Apple's Assistive Access simplifies iOS 16 for people with cognitive disabilities
It also introduced new speech and vision accessibility features.
With Global Accessibility Awareness Day just days away, Apple is previewing a raft of new iOS features for cognitive accessibility, along with Live Speech, Personal Voice and more. The company said it worked in "deep collaboration" with community groups representing users with disabilities, and drew on "advances in hardware and software, including on-device machine learning" to make them work.
The biggest update is "Assistive Access" designed to support users with cognitive disabilities. Essentially, it provides a custom, simplified experience for the phone, FaceTime, Messages, Camera, Photos, and Music apps. That includes a "distinct interface with high contrast buttons and large text labels" along with tools that can be customized by trusted supporters for each individual.

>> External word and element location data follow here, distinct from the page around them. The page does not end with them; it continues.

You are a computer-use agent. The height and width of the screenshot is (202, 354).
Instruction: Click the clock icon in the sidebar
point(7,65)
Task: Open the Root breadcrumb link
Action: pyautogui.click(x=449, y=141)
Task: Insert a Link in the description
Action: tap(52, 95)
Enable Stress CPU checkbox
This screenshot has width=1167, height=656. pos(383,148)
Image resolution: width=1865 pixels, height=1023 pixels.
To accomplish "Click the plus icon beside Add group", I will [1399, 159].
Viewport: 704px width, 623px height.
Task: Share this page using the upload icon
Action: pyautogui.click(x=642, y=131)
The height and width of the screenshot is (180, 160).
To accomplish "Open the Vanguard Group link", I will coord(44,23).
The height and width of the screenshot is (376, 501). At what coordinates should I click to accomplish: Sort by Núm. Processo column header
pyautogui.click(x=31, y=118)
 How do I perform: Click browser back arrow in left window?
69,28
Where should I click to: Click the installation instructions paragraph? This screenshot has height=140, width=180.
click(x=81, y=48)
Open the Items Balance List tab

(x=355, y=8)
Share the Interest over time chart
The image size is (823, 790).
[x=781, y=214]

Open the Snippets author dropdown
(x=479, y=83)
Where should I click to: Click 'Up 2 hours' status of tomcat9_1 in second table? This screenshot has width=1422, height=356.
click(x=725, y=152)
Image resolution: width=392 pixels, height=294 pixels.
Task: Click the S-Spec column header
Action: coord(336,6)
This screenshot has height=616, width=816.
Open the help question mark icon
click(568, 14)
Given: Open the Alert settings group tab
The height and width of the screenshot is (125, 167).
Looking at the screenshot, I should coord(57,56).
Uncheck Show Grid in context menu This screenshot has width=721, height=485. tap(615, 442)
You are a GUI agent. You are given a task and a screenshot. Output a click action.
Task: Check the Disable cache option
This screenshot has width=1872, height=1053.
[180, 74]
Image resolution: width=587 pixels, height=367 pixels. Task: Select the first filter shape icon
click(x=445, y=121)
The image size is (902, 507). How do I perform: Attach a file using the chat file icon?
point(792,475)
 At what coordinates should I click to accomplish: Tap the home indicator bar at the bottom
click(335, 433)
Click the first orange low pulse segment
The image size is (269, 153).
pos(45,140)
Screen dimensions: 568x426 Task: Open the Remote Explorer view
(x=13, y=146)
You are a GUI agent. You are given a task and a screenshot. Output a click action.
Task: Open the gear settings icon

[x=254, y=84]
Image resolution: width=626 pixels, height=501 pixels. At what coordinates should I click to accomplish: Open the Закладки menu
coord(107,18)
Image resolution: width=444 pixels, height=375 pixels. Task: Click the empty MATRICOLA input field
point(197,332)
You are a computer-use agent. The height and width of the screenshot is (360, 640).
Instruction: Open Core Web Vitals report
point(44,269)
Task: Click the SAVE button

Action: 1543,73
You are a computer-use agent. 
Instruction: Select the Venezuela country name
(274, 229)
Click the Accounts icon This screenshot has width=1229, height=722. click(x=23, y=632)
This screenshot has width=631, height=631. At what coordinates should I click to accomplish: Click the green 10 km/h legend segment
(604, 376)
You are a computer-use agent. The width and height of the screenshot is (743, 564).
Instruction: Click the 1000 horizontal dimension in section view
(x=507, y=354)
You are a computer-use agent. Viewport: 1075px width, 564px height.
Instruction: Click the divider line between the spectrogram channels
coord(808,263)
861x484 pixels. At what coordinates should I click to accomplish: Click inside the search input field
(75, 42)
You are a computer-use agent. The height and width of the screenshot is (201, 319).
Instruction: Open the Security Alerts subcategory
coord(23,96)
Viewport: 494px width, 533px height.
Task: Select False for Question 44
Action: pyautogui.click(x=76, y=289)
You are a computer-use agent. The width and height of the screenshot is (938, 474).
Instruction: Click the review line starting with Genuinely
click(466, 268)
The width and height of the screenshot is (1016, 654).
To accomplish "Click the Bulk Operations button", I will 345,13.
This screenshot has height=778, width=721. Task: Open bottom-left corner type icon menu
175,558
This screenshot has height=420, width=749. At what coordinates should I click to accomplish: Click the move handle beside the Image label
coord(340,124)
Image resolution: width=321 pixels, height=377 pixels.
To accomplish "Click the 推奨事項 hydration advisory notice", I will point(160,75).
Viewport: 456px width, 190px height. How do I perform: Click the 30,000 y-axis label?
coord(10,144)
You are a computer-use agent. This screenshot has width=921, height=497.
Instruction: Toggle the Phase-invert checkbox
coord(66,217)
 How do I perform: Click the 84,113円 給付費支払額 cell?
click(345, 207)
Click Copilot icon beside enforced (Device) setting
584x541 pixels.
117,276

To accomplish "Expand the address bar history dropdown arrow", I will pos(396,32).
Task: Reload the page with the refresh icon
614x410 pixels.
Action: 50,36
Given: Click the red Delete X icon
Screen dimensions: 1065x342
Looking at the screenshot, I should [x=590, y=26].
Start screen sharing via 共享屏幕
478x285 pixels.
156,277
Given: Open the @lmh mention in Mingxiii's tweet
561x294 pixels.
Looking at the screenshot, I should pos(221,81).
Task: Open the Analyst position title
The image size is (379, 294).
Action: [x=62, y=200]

"For example, for users who prefer communicating visually, Messages includes an emoji-only keyboard and the option to record a video message to share with loved ones. Users and trusted supporters can also choose between a more visual, grid-based layout for their Home Screen and apps, or a row-based layout for users who prefer text," Apple wrote.
The aim is to break down technological barriers for people with cognitive disabilities. "The intellectual and developmental disability community is bursting with creativity, but technology often poses physical, visual, or knowledge barriers for these individuals," said The Arc's Katy Schmid in a statement. "To have a feature that provides a cognitively accessible experience on iPhone or iPad — that means more open doors to education, employment, safety, and autonomy. It means broadening worlds and expanding potential."
Another important new feature is Live Speech and Personal Voice for iPhone, iPad and Mac. Live Speech lets users type what they want to say and have it spoken out loud during phone and FaceTime calls or for in-person conversations. For users who can still speak but are at risk of losing their ability to do so due to a diagnosis of ALS or other conditions, there's the Personal Voice feature.
It lets them create a voice that sounds like their own by reading along with a randomized set of text prompts to record 15 minutes of audio on iPhone or iPad. It then uses on-device machine learning to keep user information private, and works with Live Speech so users can effectively speak with others using a version of their own voices. "If you can tell [your friends and family] you love them, in a voice that sounds like you, it makes all the difference in the world," said Team Gleason board member and ALS advocate Philip Green, who has had his own voice impacted by ALS.
Finally, Apple has introduced a Point and Speak function in the Magnifier to help users with vision disabilities interact with physical objects. "For example, while using a household appliance — such as a microwave — Point and Speak combines input from the Camera app, the LiDAR Scanner, and on-device machine learning to announce the text on each button as users move their finger across the keypad," it wrote. The feature is built into the Magnifier app on iPhone and iPad, and can be used with other Magnifier features like People Detection, Door Detection and others.
Along with the new functions, Apple is introducing new features, curated collections and more for Global Accessibility Awareness Day. Those include a SignTime launch in Germany, Italy, Spain and South Korea to connect Apple Store and Support customers with on-demand sign language interpreters, along with accessibility informative sessions at select Apple Store locations around the world. It's also offering podcasts, movies and more around the impact of accessible tech. The new Assistive Access and other features are set to roll out later this year, Apple said — for more, check out its press release.